Luís Cardoso*, Helder C.E. Cortes, Osnat Eyal, Antónia Reis, Ana Patrícia Lopes, Maria João Vila-Viçosa, Paula A. Rodrigues, Gad Baneth

*Corresponding author for this work

Research output: Contribution to journalArticlepeer-review

39 Scopus citations

Abstract

Background: Hepatozoon canis is a protozoan tick-borne pathogen of dogs and wild canids. Hepatozoon spp. have been reported to infect foxes in different continents and recent studies have mostly used the polymerase chain reaction (PCR) for the detection and characterization of the infecting species. Surveying red foxes (Vulpes vulpes) may contribute to better understanding the epidemiology of canine vector-borne diseases, including hepatozoonosis caused by H. canis in domestic dogs. The present study investigated the prevalence of Hepatozoon spp. by means of histopathology and molecular analysis of different tissues in red foxes from different parts of Portugal. Methods. Blood and tissues including bone marrow, heart, hind leg muscle, jejunum, kidney, liver, lung, popliteal or axillary lymph nodes, spleen and/or tongue were collected from 91 red foxes from eight districts in northern, central and southern Portugal.

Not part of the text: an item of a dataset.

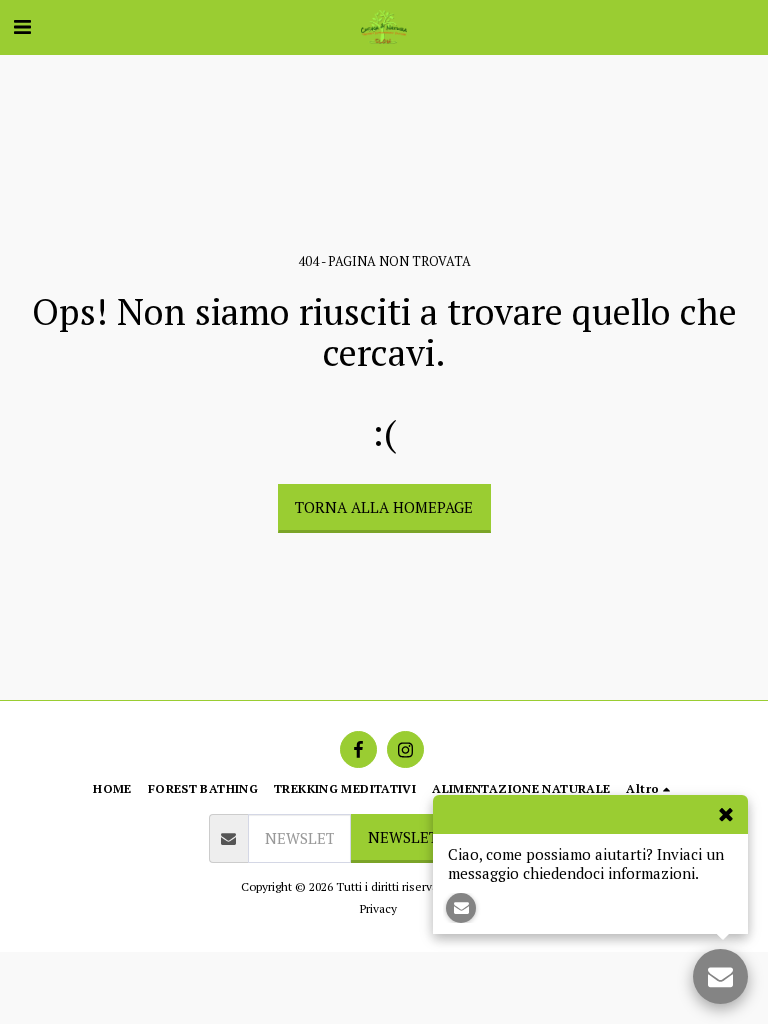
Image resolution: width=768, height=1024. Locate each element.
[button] (22, 26)
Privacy (378, 908)
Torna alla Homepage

Tissues were formalin-fixed, paraffin-embedded, cut and stained with hematoxylin and eosin. Polymerase chain reaction (PCR) amplified a ∼650 bp fragment of the 18S rRNA gene of Hepatozoon spp. and the DNA products were sequenced. Results: Hepatozoon canis was detected in 68 out of 90 foxes (75.6%) from all the sampled areas by PCR and sequencing. Histopathology revealed H. canis meronts similar in shape to those found in dogs in the bone marrow of 11 (23.4%) and in the spleen of two (4.3%) out of 47 foxes (p = 0.007). All the 11 foxes found positive by histopathology were also positive by PCR of bone marrow and/or blood. Positivity by PCR (83.0%) was significantly higher (p < 0.001) than by histopathological examination (23.4%) in paired bone marrow samples from the same 47 foxes. Sequences of the 18S rRNA gene of H. canis were 98-99% identical to those in GenBank. Conclusions: Hepatozoon canis was found to be highly prevalent in red fox populations from northern, central and southern Portugal. Detection of the parasite by histopathology was significantly less sensitive than by PCR. Red foxes are a presumptive reservoir of H. canis infection for domestic dogs.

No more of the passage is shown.